As far as Deirdre and Phil Armstrong were concerned, the stand of black walnuts on the edge of their six-acre farm at Harvest Thyme Herbs in Staunton, Virginia, was a nuisance. The trees’ shallow roots played havoc with the mower, the nuts that rained down at harvesttime were an ankle-turning hazard, and then there was the aggravation of shelling the darn things. “They were the bane of our existence,” Deirdre says. Instead, the Armstrongs focused on cultivating herbs and chile peppers.
But Jeremiah Langhorne saw something different. “I’ve been visiting Harvest Thyme for ten years,” says the chef, who opened his Washington, D.C., restaurant, the Dabney, to acclaim late last year after a stint at Sean Brock’s McCrady’s in Charleston, South Carolina, where his foraged finds often ended up on the menu. “I’d gotten black walnuts before, so I knew about the trees, and I asked if I could gather some leaves.”
Langhorne traces his roots deep in the red-clay soil of the Shenandoah Valley, and he wanted his new restaurant’s menu to draw inspiration from native regional ingredients, including the black walnut. The stately trees shade neighborhoods in Washington, D.C., form enormous swaths of Great Smoky Mountains National Park, and dot woods as far west as Texas. While poring over a well-worn, claret-colored tome with a title that tells it all—Housekeeping in Old Virginia Containing Contributions from 250 of Virginia’s Noted Housewives, Distinguished for Their Skill in the Culinary Art and Other Branches of Domestic Economy—Langhorne found a recipe that intrigued him. There, on fragile pages between Mushroom Catsup and Walnut Catsup, were the curious instructions for Bay Sauce, made from the leaves of the black walnut tree. “You always hear about things made from the fruit,” Langhorne says, “but rarely the leaves.”
First printed in 1879 and reprinted dozens of times since, Housekeeping lists its contributors alphabetically in the front of the book. Three are named Langhorne, each related to the chef. “I thought it was interesting, and in some way, everything started to make sense—like why I am interested in cooking,” he says. “It was a nice bit of inspiration.”
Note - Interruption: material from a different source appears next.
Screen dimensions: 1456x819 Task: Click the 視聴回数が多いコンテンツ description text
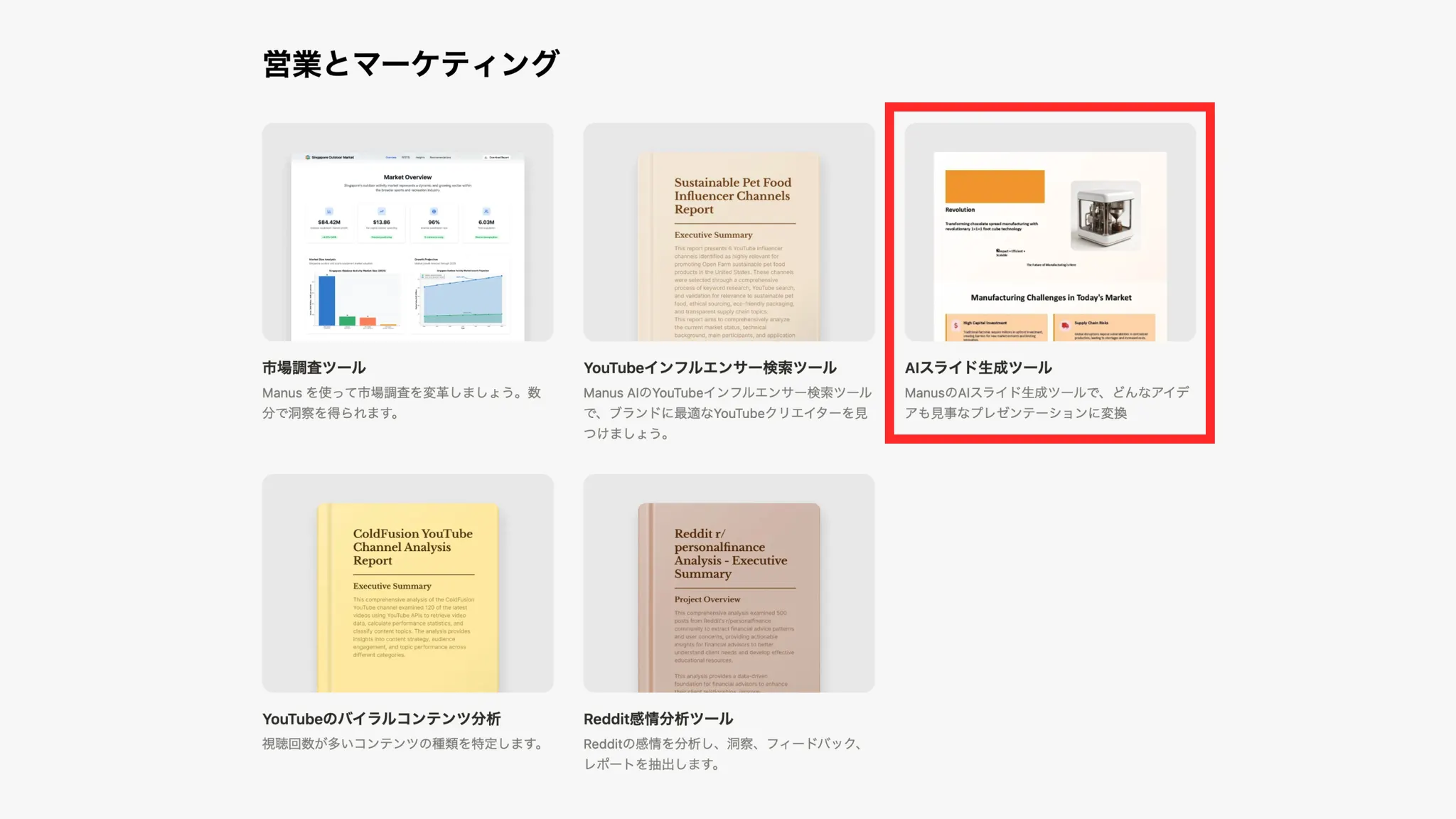point(402,744)
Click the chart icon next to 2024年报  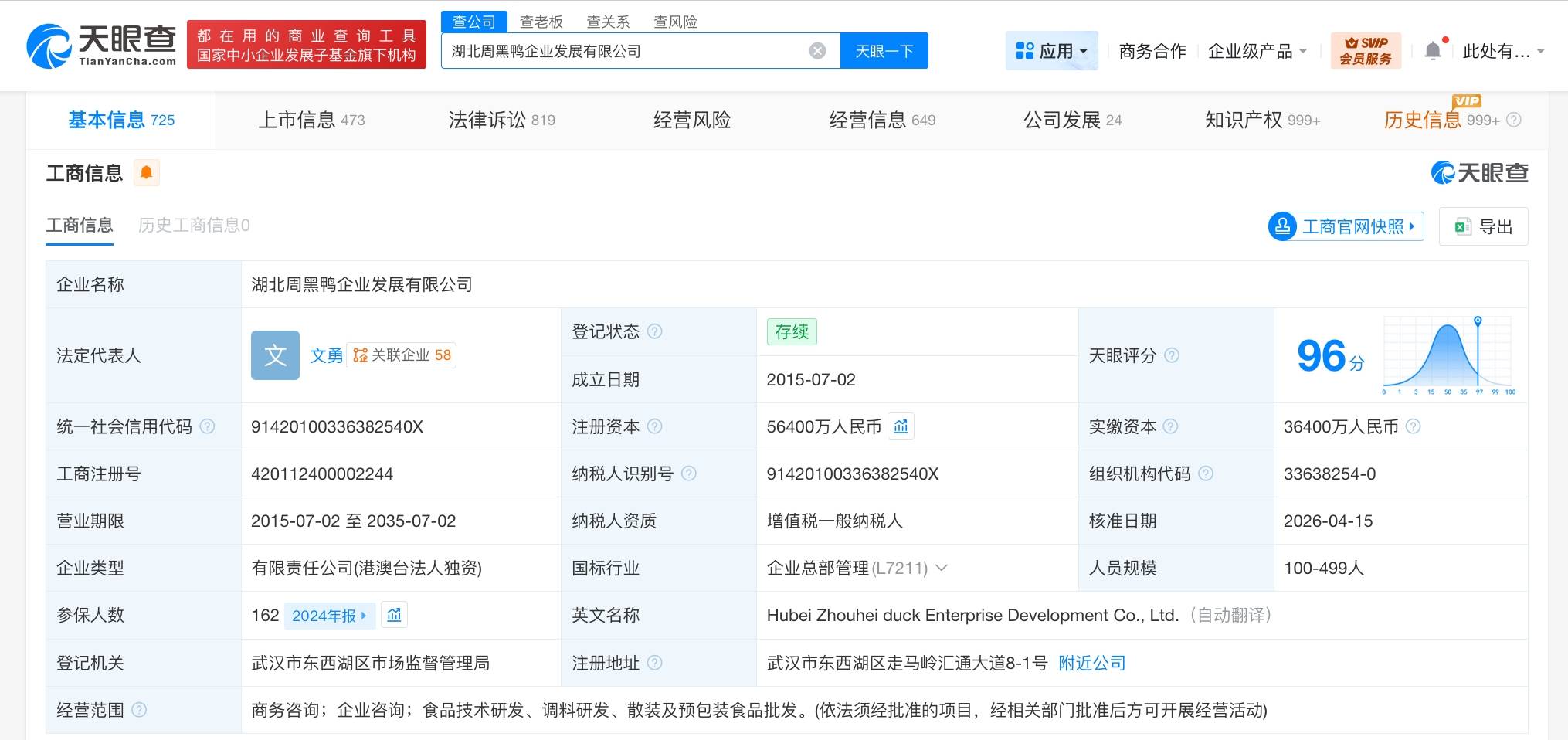[394, 615]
The sauce has nothing whatsoever to do with the Old Bay Seasoning used on Chesapeake blue crabs, and like many nineteenth-century recipes, it offers room for interpretation. There are scant directions, amounts are measured by the handful, and instructions demand Bay Sauce spend time in the sunshine followed by a long rest. Langhorne gathered leaves a few times during the summer, layering them with a concoction of horseradish, onion, salt, and spices, then drowning it all in plenty of vinegar. For two weeks at a time, he mothered the jars, placing them outside to let sunlight and heat work their magic, then captured the sauce—mysterious, blackish, and funky—pressing the thick mash against a sieve and siphoning it into glass jars.
The first taste was “acrid, beyond bitter and so salty.” He wondered if it would ever be edible, so he set the jars in the refrigerator to rest. The sweet spot occurred six months in with young, green leaves gathered last June. Balanced and umami-rich, the result was reminiscent of Worcestershire sauce, though not as pushy—bright, acidic, briny, vinegary, but also deeper and woodsy. “It’s delicate now that it’s mellowed out,” Langhorne says. “Riding that bitter line, but with a great bite at the back of the throat.”
Start a batch now to have ready to sprinkle over next winter’s oysters. The flavor is well worth the wait. Or stop in at the Dabney, where Langhorne uses Bay Sauce widely in dressings for vegetables, sauces for fish and shellfish, and in a particularly lovely beurre blanc that puddles luxuriously around rockfish. It’s a dish 137 years in the making.